Dampak dari stagnasi dan ketidakberesan ini merembet jauh
melampaui sekadar unit usaha yang mandek. Sebuah alarm keras berbunyi ketika dana
kegiatan dari ITS tak kunjung cair akibat tugas-tugas Kelompok Usaha Siswa
(KUS) yang terbengkalai dan Laporan keuangan DT Mart tak kunjung selesai dan
tertutup. Ini adalah pukulan telak yang mengancam keberlangsungan operasional
dan inovasi program. Ketika pengelolaan KUS yang buruk bertemu dengan sikap
acuh tak acuh dari trainer yang seharusnya menjadi teladan, maka yang
terjadi adalah penurunan drastis pada track record Program Double
Track. Siswa yang seharusnya bersemangat mengasah jiwa wirausaha mereka
kini mungkin merasakan kekecewaan, melihat upaya mereka tak berarti dan harapan
mereka pupus di tengah jalan. Ini bukan hanya tentang kerugian finansial atau
administratif, melainkan juga kerugian moral dan kepercayaan yang jauh
lebih sulit untuk dipulihkan. Jika kondisi ini dibiarkan, bukan tidak mungkin
program Double Track yang penuh potensi ini akan benar-benar kehilangan
tujuannya, bahkan terancam dihentikan karena dianggap tidak efektif atau tidak
mencapai target. Mengatasi masalah ini bukan sekadar tugas administratif,
melainkan sebuah misi penyelamatan yang mendesak demi masa depan pendidikan
kejuruan yang lebih relevan dan bermakna bagi generasi muda.

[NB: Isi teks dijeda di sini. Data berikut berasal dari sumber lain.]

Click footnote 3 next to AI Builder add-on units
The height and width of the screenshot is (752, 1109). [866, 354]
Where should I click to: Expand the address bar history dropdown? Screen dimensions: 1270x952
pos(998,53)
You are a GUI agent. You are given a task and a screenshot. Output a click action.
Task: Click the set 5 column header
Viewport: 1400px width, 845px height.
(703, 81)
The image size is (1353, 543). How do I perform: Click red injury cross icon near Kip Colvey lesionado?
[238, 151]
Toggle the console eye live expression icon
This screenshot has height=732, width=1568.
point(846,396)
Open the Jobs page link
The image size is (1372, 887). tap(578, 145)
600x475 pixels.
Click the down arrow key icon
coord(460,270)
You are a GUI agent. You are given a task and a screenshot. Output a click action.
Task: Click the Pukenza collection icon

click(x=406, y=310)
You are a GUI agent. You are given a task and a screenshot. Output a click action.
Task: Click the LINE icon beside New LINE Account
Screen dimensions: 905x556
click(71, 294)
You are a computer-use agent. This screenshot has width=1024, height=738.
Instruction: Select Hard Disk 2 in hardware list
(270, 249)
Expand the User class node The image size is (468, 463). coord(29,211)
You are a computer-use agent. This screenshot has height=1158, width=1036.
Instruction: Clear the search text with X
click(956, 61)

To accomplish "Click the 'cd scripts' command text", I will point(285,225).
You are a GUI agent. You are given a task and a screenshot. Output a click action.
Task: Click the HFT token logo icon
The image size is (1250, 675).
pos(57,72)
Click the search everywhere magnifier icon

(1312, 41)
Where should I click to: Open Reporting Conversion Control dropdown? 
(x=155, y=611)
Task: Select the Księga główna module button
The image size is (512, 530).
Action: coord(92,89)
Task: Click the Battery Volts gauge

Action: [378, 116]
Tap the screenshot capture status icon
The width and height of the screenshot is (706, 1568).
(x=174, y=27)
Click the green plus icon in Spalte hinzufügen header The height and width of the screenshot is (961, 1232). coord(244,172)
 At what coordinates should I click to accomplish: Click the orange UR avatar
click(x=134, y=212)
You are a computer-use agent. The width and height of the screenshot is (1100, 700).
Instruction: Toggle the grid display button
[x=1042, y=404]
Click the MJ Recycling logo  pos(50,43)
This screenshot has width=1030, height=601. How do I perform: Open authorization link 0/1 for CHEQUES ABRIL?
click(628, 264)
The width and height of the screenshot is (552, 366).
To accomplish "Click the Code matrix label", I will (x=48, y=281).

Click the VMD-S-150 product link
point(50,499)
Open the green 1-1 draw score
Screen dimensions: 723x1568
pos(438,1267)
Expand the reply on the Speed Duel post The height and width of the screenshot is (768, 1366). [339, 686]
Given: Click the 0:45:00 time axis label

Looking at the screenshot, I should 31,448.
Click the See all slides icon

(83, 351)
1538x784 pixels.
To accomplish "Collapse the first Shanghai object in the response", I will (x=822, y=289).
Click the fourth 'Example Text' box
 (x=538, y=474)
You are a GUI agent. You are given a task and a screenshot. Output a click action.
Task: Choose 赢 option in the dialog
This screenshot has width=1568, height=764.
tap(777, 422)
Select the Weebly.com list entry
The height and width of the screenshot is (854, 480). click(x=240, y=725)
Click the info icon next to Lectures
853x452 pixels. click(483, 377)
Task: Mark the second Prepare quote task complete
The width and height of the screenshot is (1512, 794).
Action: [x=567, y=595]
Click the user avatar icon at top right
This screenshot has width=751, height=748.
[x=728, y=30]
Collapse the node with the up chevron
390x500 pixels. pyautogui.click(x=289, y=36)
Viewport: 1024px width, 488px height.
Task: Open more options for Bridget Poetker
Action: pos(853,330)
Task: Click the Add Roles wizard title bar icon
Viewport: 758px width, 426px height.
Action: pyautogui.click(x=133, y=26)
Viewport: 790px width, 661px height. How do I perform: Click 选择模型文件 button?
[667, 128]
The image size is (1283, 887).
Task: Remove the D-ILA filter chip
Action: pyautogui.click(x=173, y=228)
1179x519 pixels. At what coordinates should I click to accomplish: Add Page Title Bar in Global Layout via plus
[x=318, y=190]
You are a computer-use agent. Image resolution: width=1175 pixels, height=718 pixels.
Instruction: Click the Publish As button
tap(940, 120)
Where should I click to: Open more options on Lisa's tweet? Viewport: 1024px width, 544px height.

Situasi yang menimpa program Double Track ini lebih dari
sekadar masalah operasional; ini adalah cerminan dari kegagalan memahami
esensi pendidikan vokasi yang sesungguhnya. Mengeliminasi DT Mart sama
dengan mencabut akar dari pohon Double Track, meninggalkan hanya batang kering
tanpa buah. Jika tidak ada intervensi cepat dan strategis untuk menyelesaikan
tugas-tugas krusial yang terhambat, mengembalikan transparansi, dan menumbuhkan
kembali semangat di kalangan siswa serta trainer, maka program Double
Track yang penuh potensi ini akan selamanya tinggal sebagai catatan kaki dalam
sejarah sekolah, sebuah proyek ambisius yang berakhir tanpa arah, meredup
bersama impian para siswa yang ingin berwirausaha.
(*) Gambar tersebut menampilkan roda gigi berkarat yang tidak bergerak di tengah suasana pabrik tua yang suram dan statis. Roda gigi yang besar dan menjulang tinggi ini melambangkan potensi ide dan gagasan yang seharusnya menjadi penggerak. Namun, karat yang menyelimutinya dan ketiadaan pergerakan menunjukkan stagnasi dan kemandekan. Bayangan implementasi yang tidak pernah terwujud terasa nyata melalui suasana gelap dan berdebu di seluruh ruangan, seolah waktu telah berhenti dan segala upaya untuk mewujudkan gagasan tersebut sia-sia. Siluet samar seorang pekerja di kejauhan semakin memperkuat kesan kesepian dan kehampaan, menggambarkan kurangnya dukungan atau ketidakpedulian yang membuat ide-ide tersebut teronggok tak berdaya.